◆ **Work request**
Beginning with the line where "Detaljer [tab] (683, 1070)" appears, retype every remaining line of the data below, both the first and last included.

◆ **Saved entries**
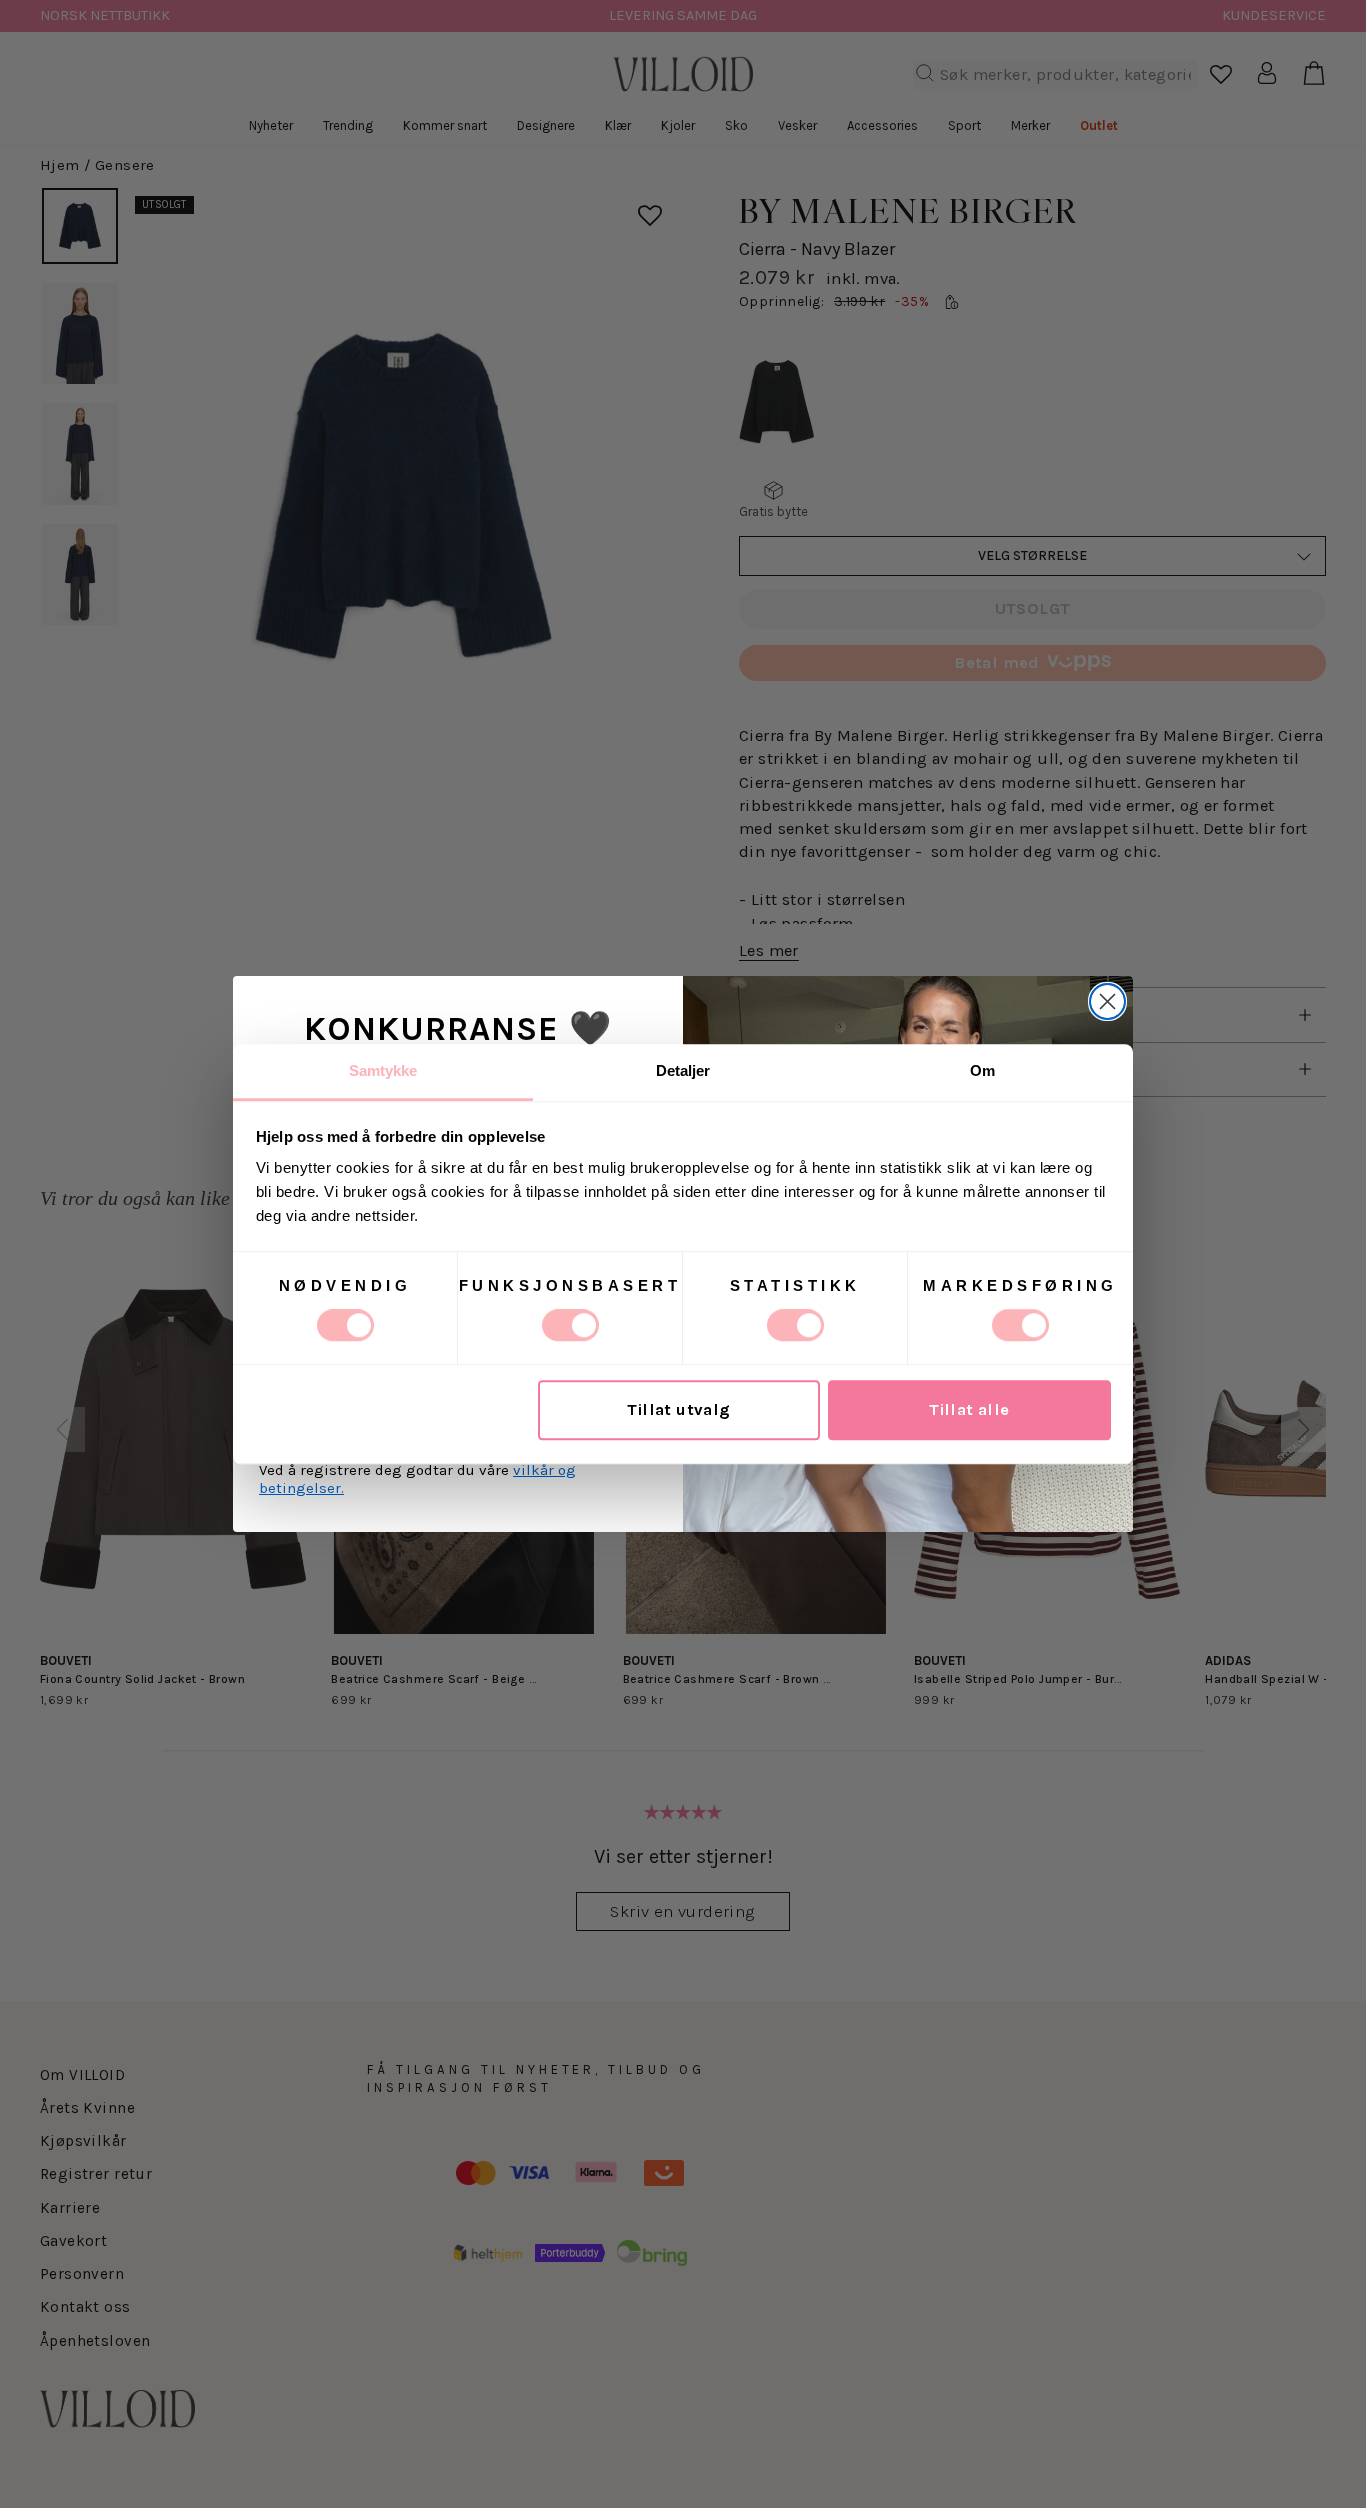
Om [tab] (982, 1070)
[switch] (570, 1325)
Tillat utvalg (678, 1410)
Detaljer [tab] (683, 1070)
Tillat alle (969, 1410)
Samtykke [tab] (383, 1070)
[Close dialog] (1107, 1001)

◆ **Solution to this exercise**
Detaljer [tab] (683, 1070)
Tillat alle (969, 1410)
Samtykke [tab] (383, 1070)
[Close dialog] (1107, 1001)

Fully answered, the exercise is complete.